Being a twenty-something, ignorant member of “Gen Y”, I had little knowledge of Margaret Thatcher, both historically and politically, and my editor was understandably hesitant to send me to review this film.
Thanks to my “extensive” research (Wikipedia, YouTube and the IMDB forums — the latter of which was summed up nicely by a user’s comment: “the amount of hatred on this board is unreal!”) I managed to gain a nice overview.
As a result, I went to the film with some expectation. However, its introduction caught me off guard. I had formed a picture in my mind of an influential, controversial leader in control of herself and others and was met instead with a depiction of the lady the way she is now: elderly, suffering from the early onset of Alzheimer’s, and no longer powerful or relevant. It was effectively disarming, causing me to set any other expectations aside.

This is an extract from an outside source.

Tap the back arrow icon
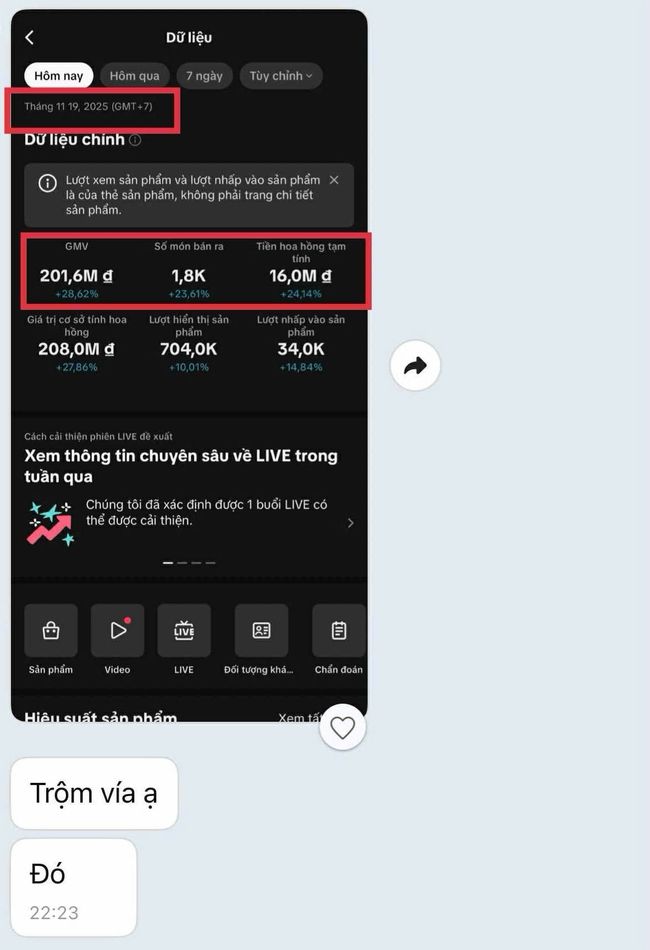30,38
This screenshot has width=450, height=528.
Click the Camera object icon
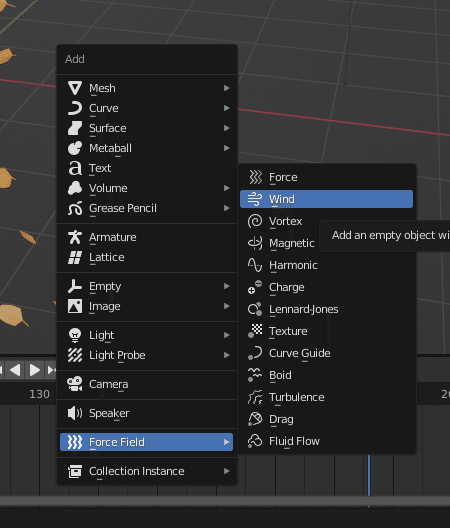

The Iron Lady chronicles Margaret Thatcher’s life and work through a series of flashbacks; memories experienced by the now old and widowed Thatcher. Haunted by her late husband Denis (played by the brilliantly eccentric Jim Broadbent) she must learn to let go of the past. The slightly disjointed style of filming reflects Margaret’s confused, elderly mind. Thankfully, the transitions between past and present are clear.
Regardless of your political opinions, Thatcher’s rise to power is undeniably fascinating and it is hard not to admire her courage and determination. The scene in which she is shown as a singular woman among countless men, being jostled in the halls of parliament is particularly powerful; conveying that power often comes at the cost of loneliness. A great deal of empathy is employed, though not necessarily sympathy. This is ideal.
Biopics can be tricky because it is impossible to accurately depict living persons without bias.
This film makes no attempt to apologise for or explain Thatcher’s immovable character. For better or for worse, this is the way she is, and was. Streep as Margaret delivers this viewpoint impeccably: “Yes the medicine is harsh; but the patient requires it.”
However, regret and loneliness are prevalent throughout; and husband Denis’ parting shot (“you’re going to be fine on your own, you always have been”) sums up the sacrifices one must make to fight for what one believes in.